CZECH JOURNAL OF ANIMAL SCIENCE, cilt.67, sa.11, ss.454-464, 2022 (SCI-Expanded) identifier identifier

  • Yayın Türü: Makale / Tam Makale
  • Cilt numarası: 67 Sayı: 11
  • Basım Tarihi: 2022
  • Doi Numarası: 10.17221/129/2022-cjas
  • Dergi Adı: CZECH JOURNAL OF ANIMAL SCIENCE
  • Derginin Tarandığı İndeksler: Science Citation Index Expanded (SCI-EXPANDED), Scopus, Agricultural & Environmental Science Database, Aquatic Science & Fisheries Abstracts (ASFA), BIOSIS, CAB Abstracts, Food Science & Technology Abstracts, Veterinary Science Database, Directory of Open Access Journals
  • Sayfa Sayıları: ss.454-464
  • Anahtar Kelimeler: body weight, goose growth curve, non-linear models, XGBoost, CART
  • Ondokuz Mayıs Üniversitesi Adresli: Evet

Özet

The aim of this study was to determine the best non-linear function describing the growth of the Linda goose breed.

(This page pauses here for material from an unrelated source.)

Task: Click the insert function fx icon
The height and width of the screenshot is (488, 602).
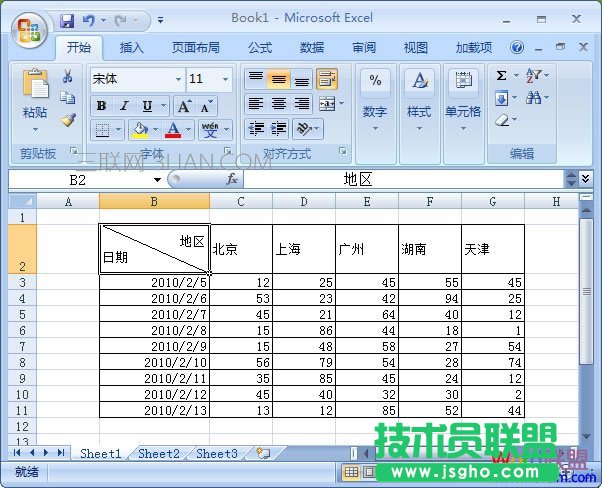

To achieve this aim, five non-linear functions, such as exponential, logistic, von Bertalanffy, Brody and Gompertz, were employed to define the live weight-age relationship for male and female Linda geese. In the study, 2 397 body weight-age records from 75 females and 66 males collected from three days to 17 weeks of age were evaluated using the "easynls" and "nlstools" packages for growth modelling of the Linda goose in R software. Each model was analysed in the live weight records of all the geese separately for males and females. To measure the predictive quality of the growth functions used individually here, model goodness of fit criteria, such as the coefficient of determination (R-2), adjusted coefficient of determination (R-adj(2)), root mean square error (RMSE), Akaike's information criterion (AIC) and Bayesian information criterion (BIC) were implemented. Among the evaluated non-linear functions, von Bertalanffy model gave the best fit of describing the growth curve of female and male Linda geese. Based on the "rpart", "rpart.plot", and "caret" R packages, the CART and XGBoost algorithms were specified in the prediction of live weight of Linda geese at 17 weeks of age from the growth parameters of the von Bertalanffy model and the sex factor. XGBoost produced better results in superiority compared with the CART algorithm. In conclusion, it could be suggested that the von Bertalanffy model might help geese breeders to determine the appropriate slaughtering time, feeding regimes, and overcome flock management problems. The results of the XGBoost algorithm might present a good reference for breeders to establish breed standards and selection strategies of Linda geese in the growth parameters for breeding purposes.